На острове среди пруда белела гробница Руссо. К ней можно было подъехать только на лодке. Но лодок на пруде не было. И праха Руссо тоже на острове уже не было. Его давно перевезли в Пантеон.

Потом сквозь тюлевую мглу облаков начал просачиваться розовый свет солнца, и платаны вдруг как бы ожили и переменились в лице, – покрылись медным блеском.

Я вспомнил такой же розовеющий вечер на Ильинском омуте, и знакомая тоска внезапно стиснула сердце, – тоска по нашей простой земле, своим закатам, своем подорожнике и скромном шорохе палой листвы.

Прекрасная Франция, конечно, оставалась великолепной, но равнодушной к нам. Тоска по России легла на сердце. С этою дня я начал торопиться домой, на Оку, где все было так знакомо, так мило и простодушно. У меня холодало под сердцем при одной только мысли, что возвращение на родину может по какой-либо причине задержаться хотя бы на несколько дней.
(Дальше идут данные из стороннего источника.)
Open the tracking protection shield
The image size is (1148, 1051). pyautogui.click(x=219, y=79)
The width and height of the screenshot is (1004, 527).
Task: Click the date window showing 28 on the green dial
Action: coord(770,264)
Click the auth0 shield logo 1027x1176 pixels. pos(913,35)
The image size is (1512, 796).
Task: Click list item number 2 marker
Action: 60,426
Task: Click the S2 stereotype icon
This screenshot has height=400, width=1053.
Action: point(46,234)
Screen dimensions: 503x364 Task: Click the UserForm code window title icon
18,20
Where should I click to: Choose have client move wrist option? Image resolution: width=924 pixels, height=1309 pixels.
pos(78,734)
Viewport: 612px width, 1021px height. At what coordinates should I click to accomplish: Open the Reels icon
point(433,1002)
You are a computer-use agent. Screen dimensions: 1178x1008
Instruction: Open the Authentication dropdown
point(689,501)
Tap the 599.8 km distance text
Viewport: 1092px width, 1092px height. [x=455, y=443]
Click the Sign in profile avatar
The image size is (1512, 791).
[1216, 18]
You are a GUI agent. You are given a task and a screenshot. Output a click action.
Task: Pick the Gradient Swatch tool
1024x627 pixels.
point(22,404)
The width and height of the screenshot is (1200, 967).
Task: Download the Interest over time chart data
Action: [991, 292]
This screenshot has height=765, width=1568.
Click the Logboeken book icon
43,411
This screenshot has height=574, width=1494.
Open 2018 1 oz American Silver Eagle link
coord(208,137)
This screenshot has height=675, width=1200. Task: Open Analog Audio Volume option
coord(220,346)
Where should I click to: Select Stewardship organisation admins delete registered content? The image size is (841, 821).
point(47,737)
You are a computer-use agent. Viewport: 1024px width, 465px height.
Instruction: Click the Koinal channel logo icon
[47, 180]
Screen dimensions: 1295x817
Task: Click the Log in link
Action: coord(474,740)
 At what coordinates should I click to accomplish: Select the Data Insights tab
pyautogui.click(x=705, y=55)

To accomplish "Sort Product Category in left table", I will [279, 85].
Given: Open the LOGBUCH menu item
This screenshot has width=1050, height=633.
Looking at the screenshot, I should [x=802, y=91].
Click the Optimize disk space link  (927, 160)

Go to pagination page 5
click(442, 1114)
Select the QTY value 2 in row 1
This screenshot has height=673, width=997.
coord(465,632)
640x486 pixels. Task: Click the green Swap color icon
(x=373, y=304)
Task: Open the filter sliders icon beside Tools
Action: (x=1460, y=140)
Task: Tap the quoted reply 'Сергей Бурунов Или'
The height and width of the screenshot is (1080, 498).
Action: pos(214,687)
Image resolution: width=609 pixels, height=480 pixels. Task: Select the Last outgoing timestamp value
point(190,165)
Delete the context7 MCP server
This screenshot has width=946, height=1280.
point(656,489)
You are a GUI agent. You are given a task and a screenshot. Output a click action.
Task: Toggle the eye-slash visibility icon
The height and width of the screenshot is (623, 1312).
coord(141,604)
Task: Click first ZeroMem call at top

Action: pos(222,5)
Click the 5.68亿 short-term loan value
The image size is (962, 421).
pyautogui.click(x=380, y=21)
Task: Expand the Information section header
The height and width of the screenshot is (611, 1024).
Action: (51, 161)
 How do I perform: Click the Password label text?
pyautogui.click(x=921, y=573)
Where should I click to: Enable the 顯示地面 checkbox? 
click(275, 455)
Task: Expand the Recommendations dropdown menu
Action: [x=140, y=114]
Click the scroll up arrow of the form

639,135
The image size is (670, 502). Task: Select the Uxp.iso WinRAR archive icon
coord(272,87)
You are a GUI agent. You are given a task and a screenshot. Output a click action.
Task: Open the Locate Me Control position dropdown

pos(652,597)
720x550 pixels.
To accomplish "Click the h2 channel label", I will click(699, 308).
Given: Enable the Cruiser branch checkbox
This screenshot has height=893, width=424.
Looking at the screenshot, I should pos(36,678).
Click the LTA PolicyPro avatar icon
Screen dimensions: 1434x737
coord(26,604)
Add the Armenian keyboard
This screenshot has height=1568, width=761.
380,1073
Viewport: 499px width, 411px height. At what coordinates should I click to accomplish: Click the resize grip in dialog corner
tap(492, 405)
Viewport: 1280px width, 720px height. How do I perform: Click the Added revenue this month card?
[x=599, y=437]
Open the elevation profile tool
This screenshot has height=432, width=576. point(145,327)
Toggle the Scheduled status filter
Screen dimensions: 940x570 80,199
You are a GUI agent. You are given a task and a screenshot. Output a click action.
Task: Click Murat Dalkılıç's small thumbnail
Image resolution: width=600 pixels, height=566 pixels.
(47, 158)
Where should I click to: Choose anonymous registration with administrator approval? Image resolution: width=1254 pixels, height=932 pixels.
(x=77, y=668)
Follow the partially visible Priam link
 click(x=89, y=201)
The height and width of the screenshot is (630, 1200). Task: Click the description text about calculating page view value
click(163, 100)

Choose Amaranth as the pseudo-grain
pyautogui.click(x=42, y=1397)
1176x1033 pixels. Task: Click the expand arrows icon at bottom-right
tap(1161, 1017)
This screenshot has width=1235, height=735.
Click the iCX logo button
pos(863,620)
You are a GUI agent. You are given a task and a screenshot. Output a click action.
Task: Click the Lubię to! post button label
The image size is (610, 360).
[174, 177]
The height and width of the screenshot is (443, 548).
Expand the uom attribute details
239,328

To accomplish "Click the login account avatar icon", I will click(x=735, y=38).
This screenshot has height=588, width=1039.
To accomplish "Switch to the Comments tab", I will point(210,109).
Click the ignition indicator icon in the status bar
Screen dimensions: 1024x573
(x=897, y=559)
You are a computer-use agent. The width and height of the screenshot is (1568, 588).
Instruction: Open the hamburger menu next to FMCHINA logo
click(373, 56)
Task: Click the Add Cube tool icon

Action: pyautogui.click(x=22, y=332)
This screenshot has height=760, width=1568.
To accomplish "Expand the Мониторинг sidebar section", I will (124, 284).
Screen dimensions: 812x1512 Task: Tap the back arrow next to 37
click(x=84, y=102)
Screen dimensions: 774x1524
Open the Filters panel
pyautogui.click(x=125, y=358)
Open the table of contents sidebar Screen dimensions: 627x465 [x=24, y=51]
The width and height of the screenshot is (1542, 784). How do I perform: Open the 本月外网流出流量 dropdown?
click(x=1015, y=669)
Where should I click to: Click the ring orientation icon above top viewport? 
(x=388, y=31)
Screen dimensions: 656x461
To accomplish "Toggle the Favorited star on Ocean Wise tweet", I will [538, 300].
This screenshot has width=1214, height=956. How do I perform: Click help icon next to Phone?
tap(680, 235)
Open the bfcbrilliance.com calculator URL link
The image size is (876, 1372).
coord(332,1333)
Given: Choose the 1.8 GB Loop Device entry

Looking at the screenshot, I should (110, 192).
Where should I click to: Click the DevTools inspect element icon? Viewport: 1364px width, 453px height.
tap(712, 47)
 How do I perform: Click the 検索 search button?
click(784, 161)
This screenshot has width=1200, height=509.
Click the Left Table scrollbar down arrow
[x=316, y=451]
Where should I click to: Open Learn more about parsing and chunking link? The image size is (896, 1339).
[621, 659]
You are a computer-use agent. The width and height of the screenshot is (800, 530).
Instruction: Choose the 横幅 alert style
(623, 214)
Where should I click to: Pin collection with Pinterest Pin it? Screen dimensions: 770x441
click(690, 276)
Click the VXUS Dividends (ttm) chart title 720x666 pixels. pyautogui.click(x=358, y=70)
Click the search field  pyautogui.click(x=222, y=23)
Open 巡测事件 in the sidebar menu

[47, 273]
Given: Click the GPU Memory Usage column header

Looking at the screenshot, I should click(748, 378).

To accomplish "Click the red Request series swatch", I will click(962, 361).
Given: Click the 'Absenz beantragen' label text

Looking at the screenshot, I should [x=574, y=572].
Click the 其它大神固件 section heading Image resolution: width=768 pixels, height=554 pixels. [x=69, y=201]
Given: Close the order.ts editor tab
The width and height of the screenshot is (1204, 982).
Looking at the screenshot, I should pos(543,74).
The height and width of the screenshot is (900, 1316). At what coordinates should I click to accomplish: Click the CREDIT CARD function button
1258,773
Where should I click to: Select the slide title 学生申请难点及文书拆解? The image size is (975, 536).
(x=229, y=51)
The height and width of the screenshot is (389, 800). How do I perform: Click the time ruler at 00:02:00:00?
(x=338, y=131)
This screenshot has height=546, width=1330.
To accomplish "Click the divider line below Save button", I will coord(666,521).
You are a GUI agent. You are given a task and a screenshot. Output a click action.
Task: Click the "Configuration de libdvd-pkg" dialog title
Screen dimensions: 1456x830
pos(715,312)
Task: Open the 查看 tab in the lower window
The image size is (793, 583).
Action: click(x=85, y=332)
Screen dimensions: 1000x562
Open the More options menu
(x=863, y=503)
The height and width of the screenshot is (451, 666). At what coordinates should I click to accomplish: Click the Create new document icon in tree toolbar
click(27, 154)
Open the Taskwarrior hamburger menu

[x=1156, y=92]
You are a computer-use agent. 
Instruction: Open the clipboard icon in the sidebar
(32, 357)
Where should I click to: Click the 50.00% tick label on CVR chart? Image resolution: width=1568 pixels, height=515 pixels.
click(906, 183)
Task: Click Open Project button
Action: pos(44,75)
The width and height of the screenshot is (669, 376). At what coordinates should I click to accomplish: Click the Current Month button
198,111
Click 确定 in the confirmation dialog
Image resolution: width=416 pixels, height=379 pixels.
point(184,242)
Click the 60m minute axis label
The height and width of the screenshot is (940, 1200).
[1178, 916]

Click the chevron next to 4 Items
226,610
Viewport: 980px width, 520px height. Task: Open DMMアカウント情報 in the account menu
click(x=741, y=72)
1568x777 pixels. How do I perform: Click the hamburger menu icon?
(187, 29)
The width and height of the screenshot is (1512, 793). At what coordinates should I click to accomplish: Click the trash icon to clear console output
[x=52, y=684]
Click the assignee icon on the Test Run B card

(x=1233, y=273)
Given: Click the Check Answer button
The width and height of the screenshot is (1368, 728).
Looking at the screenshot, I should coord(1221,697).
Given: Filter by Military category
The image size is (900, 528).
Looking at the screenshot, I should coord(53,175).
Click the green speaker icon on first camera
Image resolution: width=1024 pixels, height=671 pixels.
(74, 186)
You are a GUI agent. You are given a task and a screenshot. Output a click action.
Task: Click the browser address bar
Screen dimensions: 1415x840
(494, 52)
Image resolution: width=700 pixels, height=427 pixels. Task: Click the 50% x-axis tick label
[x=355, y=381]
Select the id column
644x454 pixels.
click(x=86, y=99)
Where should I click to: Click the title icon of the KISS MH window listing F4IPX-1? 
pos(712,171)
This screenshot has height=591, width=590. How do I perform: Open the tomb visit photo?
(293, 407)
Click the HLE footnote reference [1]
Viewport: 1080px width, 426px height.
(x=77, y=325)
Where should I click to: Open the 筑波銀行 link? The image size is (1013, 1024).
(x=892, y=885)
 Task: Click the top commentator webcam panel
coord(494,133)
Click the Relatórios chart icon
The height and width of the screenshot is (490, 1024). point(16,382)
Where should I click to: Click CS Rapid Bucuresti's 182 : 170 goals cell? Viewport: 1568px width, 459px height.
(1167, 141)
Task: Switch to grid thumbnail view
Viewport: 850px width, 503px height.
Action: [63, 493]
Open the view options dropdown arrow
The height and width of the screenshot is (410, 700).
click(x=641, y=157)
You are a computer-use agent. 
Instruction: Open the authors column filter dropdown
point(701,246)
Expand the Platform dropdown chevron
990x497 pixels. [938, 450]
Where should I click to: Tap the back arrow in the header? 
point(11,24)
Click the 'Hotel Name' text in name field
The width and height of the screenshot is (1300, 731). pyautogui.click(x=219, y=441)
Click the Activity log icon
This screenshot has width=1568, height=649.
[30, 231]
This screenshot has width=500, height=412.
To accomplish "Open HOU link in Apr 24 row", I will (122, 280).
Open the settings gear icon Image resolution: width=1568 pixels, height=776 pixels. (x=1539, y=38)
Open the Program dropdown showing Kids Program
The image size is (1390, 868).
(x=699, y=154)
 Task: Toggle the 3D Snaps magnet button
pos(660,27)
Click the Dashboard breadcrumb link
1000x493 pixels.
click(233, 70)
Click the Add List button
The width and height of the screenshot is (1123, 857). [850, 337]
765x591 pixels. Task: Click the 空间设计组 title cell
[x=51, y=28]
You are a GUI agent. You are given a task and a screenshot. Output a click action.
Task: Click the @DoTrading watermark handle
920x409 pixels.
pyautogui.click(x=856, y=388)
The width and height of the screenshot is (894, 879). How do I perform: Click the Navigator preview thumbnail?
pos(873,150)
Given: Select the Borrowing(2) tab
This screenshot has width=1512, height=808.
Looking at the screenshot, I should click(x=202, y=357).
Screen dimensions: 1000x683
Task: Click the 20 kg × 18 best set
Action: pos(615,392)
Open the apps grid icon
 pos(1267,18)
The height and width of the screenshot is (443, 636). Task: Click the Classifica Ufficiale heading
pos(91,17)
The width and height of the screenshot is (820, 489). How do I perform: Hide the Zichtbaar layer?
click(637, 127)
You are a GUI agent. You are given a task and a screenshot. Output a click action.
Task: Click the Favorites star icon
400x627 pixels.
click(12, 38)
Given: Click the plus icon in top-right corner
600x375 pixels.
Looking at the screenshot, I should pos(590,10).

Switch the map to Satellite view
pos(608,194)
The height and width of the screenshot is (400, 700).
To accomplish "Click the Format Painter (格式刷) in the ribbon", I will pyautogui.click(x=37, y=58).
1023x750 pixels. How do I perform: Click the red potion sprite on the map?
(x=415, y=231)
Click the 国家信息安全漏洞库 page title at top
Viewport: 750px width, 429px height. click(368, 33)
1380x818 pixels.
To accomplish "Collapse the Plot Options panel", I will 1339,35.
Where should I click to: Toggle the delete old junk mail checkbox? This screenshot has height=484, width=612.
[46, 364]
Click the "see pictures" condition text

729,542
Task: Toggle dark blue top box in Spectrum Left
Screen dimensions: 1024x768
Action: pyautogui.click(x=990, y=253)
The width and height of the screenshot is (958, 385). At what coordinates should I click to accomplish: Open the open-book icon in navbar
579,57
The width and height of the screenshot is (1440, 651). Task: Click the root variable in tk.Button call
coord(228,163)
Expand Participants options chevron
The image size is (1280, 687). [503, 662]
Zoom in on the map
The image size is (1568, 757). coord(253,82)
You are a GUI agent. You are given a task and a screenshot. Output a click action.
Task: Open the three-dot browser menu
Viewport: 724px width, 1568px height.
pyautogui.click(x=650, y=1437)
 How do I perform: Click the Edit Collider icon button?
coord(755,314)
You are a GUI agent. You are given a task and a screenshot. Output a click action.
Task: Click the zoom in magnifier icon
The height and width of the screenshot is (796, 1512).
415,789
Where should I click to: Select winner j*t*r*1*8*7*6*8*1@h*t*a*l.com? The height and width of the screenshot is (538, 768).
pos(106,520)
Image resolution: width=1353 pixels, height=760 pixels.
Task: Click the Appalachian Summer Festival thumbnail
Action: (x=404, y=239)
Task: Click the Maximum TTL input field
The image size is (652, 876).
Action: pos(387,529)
Я полюбил Францию давным-давно. Сначала умозрительно, а потом вплотную, всерьез. Но я не мог бы ради нее отказаться даже от такой малости, как утренний шафранный луч солнца на бревенчатой стене старой избы. Можно было следить за движением луча по стене, слушать голосистые вопли деревенских петухов и невольно повторять знакомые с детства слова:

На святой Руси петухи кричат, –
Скоро будет день на святой Руси


С платанов изредка слетали листья. Сады Эрменонвиля, священные сады, овеянные памятью Руссо, погружались в сумрачный осенний день, такой же короткий, как и у нас в России. Он был так же печален, как и у нас. Что-то родное виделось нам в этом беззвучном тумане, курившемся над прудом, и в молчании близкой ночи.

Нет! Человеку никак нельзя жить без родины, как нельзя жить без сердца.